In the mid-1800s, the large groups of Italians beginning arriving in New York, seeking to escape the poverty of southern Italy. Like all immigrant groups, they brought their culinary traditions with them including their love of bright red savory tomatoes.
Many of the men went to work as fishermen. Not for them was the pale white clam chowder of New England that they tasted aboard the Yankee fishing boats. To their taste it lacked the richness of their old homeland’s hardy soups.
In short, they felt it needed invigorating colorful tomatoes. When their grown sons and daughters later entered the Hospitality Industry in New York City as kitchen staff their modified chowder recipe came to the attention of the major restaurant chefs there.
The rich red chowder was an instant hit with the city’s sophisticated diners. The new chowder became so popular it was renamed “Manhattan Chowder”, sadly never crediting its original immigrant creators.

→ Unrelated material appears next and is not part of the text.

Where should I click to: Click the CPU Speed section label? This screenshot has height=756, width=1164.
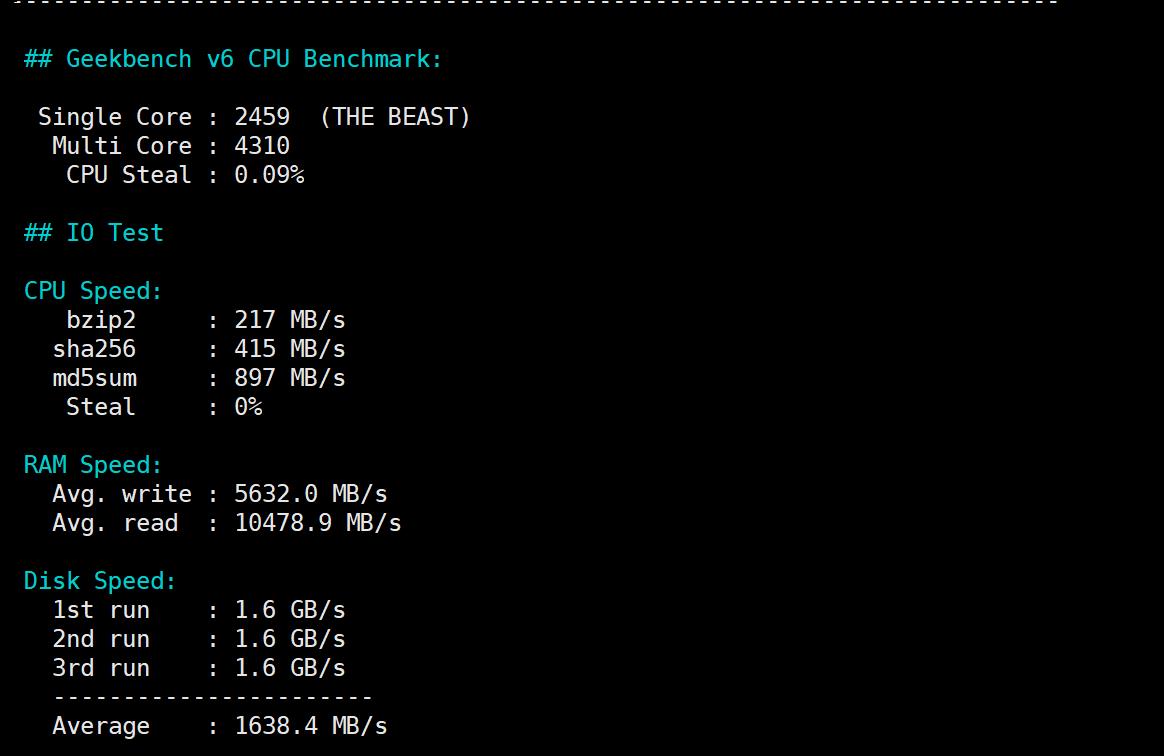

Manhattan’s “Italian” Clam Chowder
- 2 3⁄4 lb. Taylor Manila Clams (about 3 dozen
- 4 oz. salt pork, cut into 1⁄4-inch cubes
- 2 bay leaves
- 2 medium white onions, finely chopped
- 2 cups bottled clam juice
- 1 (28-oz.) can whole peeled tomatoes in juice, crushed by hand
- 2 1⁄4 lb. russet potatoes, peeled and cut into 1⁄2-inch cubes
- 4 oz. slab or thick-cut bacon, cut into 1⁄4-inch lardons
- 6 stalks celery, finely chopped
- 1 clove garlic, smashed and peeled
- 1 tbsp. finely chopped thyme
- 1 tsp. finely chopped marjoram
- Freshly ground black pepper
- Oyster crackers, for serving
- The day before you plan to serve the chowder, place the clams in a large colander and rinse with warm water for 30 seconds.
- Shuck the clams, discarding their shells, and roughly chop the meat by hand.
- Place the salt pork in an 8-qt. saucepan over medium-low heat.
- Cook the pork, stirring, until its fat renders, about 12 minutes.
- Add the bay leaves and half the onions and cook, stirring, until softened, 10 to 12 minutes.
- Pour the clam juice and tomatoes into the pan along with the chopped clams and bring to simmer.
- Cook, stirring occasionally, until the soup is reduced by one-third, about 1 hour.
- Stir in the potatoes and cook until tender, about 12 minutes.
- Remove the pan from the heat and let the soup cool to room temperature.
- Remove and discard the bay leaves and refrigerate the chowder a few hours or overnight, or,
- alternatively, freeze up to one month.
- When ready to serve, remove the soup base from the refrigerator or defrost.
- Place the bacon in an 8-qt. saucepan over medium heat.
- Cook the bacon, stirring, until its fat renders, about 6 minutes.
- Add the remaining half of the onions, along with the celery and garlic, and cook, stirring, until softened,
- 10 to 12 minutes.
- Pour the defrosted soup base into the pan along with the thyme and marjoram, bring to a simmer, and cook, stirring, until warmed through, about 30 minutes.
- Remove the chowder from the heat and season with pepper.
- Ladle into bowls and serve with oyster crackers.